Tropical cyclones are a regular hydro-meteorological hazard in the Pacific region, with the associated heavy rainfall, flash floods, landslides, high seas and winds causing loss of life and major socio-economic losses. Sea level rise and the projected increase in climate related extreme events as a result of climate change is increasing the challenge.
WMO is therefore working with its Members, regional and international partners to improve resilience in some of the world’s most vulnerable nations.
A WMO workshop in Honiara, Solomon Islands, from 16 to 20 September 2019, provided training on how to provide impact-based forecast and early warning services to local communities.
The workshop was attended by 70 participants from National Meteorological and Hydrological Services (NMHSs) and National Disaster Management Offices in the Pacific, as well as international and regional development organizations and media partners.
“English language is our third language an, scientific forecasts and warnings can be very complex.
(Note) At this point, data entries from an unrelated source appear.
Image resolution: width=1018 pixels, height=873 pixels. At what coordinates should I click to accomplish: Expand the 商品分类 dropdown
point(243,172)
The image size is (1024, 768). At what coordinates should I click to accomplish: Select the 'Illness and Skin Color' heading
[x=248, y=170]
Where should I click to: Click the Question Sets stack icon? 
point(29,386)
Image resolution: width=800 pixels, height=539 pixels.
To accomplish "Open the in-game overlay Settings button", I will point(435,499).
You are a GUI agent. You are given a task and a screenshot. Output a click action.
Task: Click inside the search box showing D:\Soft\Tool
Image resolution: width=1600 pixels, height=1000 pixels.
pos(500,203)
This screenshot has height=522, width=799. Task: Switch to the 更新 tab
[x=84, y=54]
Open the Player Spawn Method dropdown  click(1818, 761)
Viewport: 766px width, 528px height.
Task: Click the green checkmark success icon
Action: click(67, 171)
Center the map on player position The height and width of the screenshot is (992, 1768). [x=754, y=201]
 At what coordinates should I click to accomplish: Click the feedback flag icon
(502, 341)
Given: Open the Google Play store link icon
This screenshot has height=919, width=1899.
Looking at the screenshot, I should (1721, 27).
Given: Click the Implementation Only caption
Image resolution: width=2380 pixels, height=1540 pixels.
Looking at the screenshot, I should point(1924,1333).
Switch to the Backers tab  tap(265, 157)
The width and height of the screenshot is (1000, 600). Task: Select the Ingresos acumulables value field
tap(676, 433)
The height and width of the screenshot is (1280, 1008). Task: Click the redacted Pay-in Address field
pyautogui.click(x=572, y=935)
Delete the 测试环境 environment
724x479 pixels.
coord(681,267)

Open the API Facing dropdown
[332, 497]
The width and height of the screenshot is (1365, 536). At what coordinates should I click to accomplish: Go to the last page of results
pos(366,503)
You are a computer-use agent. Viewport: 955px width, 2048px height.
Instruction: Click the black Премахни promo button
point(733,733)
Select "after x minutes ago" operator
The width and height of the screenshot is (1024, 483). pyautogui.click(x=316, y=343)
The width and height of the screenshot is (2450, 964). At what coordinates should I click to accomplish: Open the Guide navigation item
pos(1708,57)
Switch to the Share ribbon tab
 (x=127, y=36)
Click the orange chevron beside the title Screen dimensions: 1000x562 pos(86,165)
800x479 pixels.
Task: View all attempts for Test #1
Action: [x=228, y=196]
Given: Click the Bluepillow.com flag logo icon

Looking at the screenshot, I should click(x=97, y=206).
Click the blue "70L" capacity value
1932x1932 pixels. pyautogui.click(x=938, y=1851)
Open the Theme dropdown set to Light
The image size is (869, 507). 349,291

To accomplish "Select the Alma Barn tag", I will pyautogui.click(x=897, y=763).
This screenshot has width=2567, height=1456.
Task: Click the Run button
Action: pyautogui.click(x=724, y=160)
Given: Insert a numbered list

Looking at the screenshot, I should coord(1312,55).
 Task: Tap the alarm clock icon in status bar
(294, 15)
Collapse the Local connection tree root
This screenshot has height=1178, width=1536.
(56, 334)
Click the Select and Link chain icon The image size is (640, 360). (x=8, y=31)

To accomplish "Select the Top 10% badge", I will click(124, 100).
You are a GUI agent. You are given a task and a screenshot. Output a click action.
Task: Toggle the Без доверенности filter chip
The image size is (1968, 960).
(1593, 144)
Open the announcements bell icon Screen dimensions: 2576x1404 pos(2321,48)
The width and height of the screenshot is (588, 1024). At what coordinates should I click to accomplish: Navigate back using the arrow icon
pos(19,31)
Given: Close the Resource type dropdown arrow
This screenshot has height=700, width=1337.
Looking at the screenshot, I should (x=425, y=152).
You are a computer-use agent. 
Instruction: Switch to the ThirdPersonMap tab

So it makes sense not to only understand the forecasts and warnings but also the likely impacts if there are any. Warnings are only as good as people’s understanding of them,” said Culwick Togamana, the Minister of Environment, Climate Change, Disaster Management and Meteorology of the Solomon Islands.
The workshop demonstrated the paradigm shift from forecasting and early warnings using hydro-meteorological parameters to warnings based on impact and vulnerability. In other words, moving from “what the weather will be to what the weather will do.
Participants also discussed the need for improved communication to the communities to tell the people what is going to happen, when, where and how serious.
Some Pacific SIDS have already started implementing impact-based forecasts and warning services, but the workshop deepened understanding of the need for shared responsibility and knowledge about risks and vulnerability, and close coordination between meteorological and disaster management services and local communities.
The workshop was organized by WMO and the WMO Climate Risks Early Warning System Risks Early Warning System (CREWS) Pacific SIDS Project. This is funded by the CREWS Initiative, and Environment and Climate Change Canada (ECCC); UNDP Disaster Resilience for Pacific SIDS (RESPAC) Project funded by the Government of Russia; World Bank Pacific Resilience Project (PREP); and the Government of the Solomon Islands.